One hundred years ago this month, Bertrand Russell – a philosopher, mathematician and pacifist, who would become one of the best-known public intellectuals of the 20thcentury – entered the stony gates of London’s Brixton Prison.
A fierce opponent of the Great War still raging in France and Belgium, Russell had received a six-month sentence for violating Britain’s Defence of the Realm Act, convicted for a comment he wrote in the newspaper of the No-Conscription Fellowship – an anti-war organization that provided support for conscientious objectors, and in which Russell was a central figure.
From the confines of his cell at Brixton, Russell – already a renowned philosopher and author with connections to some of the most famous and infamous figures of the day – focussed his intellect and emotions on writing, producing philosophical works, and penning scores of letters to those in his inner circle.
Now, for the first time, Russell’s prison letters – part of McMaster’s Bertrand Russell Archives– are being made available online through a new digitization projectdeveloped by the Bertrand Russell Research Centre. Complete with detailed annotations and fully searchable text, the project is providing scholars from around the world with access to these rarely seen materials.
“The letters reveal the private thoughts of one of the 20thcentury’s most public figures and provide an interesting window on Russell’s inner life,” says Andrew Bone, Senior Research Associate at McMaster’s Bertrand Russell Research Centre who is leading the digitization project, along with Nick Griffin, Canada Research Chair in Philosophy and director of the Bertrand Russell Research Centre, Kenneth Blackwell, the Russell Archivist Emeritus, and Sheila Turcon, a former McMaster archivist, and Russell scholar.
The collection contains 104 letters, a number of which are written on prison stationery and initialed by Brixton’s governor – the only correspondence Russell was officially allowed. But the majority of the letters were written in secret and smuggled out of Brixton by Russell’s friends, concealed between the uncut pages of books.

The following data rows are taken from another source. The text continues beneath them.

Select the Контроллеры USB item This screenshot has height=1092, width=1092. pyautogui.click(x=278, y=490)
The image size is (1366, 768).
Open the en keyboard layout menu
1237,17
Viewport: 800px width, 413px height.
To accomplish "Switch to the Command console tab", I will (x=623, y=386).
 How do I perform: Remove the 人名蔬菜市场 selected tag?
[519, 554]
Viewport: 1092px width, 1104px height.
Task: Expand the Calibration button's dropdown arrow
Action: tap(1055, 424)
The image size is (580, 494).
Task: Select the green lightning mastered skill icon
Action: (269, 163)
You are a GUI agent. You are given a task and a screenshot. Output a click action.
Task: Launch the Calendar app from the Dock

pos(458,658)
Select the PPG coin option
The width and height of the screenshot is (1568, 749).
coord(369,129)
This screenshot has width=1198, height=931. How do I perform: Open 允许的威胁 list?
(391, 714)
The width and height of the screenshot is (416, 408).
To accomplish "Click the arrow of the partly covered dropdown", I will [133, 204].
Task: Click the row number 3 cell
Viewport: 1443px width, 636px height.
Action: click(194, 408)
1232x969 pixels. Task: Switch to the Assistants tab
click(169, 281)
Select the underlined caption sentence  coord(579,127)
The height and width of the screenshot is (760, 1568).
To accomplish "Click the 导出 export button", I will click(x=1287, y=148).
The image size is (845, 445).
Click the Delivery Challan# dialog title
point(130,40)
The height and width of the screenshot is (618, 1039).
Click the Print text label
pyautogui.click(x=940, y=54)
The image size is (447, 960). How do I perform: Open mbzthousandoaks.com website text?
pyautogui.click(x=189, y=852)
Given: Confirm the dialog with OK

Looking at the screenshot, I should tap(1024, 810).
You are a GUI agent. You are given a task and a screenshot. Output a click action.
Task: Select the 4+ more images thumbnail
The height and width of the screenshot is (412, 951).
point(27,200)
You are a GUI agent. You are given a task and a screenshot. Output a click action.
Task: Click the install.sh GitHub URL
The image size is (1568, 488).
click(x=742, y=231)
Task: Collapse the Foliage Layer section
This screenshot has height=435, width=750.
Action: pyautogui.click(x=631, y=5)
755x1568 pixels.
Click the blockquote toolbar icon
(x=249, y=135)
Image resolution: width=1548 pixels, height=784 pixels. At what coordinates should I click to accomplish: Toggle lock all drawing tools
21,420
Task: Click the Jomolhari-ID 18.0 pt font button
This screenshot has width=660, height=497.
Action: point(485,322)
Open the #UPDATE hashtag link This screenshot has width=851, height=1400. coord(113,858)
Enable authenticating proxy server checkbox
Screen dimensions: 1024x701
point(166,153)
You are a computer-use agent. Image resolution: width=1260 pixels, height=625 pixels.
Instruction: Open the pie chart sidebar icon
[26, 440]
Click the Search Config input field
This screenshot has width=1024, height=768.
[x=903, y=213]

“Russell’s ingenuity makes our enterprise a lot more interesting because otherwise we would have been left with just the weekly form letter in which Russell tried to transact as much business as possible,” explains Bone. “But the unofficial ones – the hidden ones – are often much more interesting.”
Though deeply involved in Britain’s peace movement in the years before his imprisonment, the letters contain comparatively little about Russell’s anti-war activities. But they provide unique insight into his personal relationships, particularly those with his then lover Lady Constance Malleson (known as ‘Colette’) and his former lover, aristocrat and socialite Lady Ottoline Morrell.
Morrell, along with Russell, was a member of the famed Bloomsbury Group which included some of Britain’s most famous artists, thinkers and writers. Her home, Garsington Manor, served as a refuge for many of these figures including pacifists and literary celebrities such as D.H. Lawrence, and T.S. Eliot, many of whom are referenced in the letters.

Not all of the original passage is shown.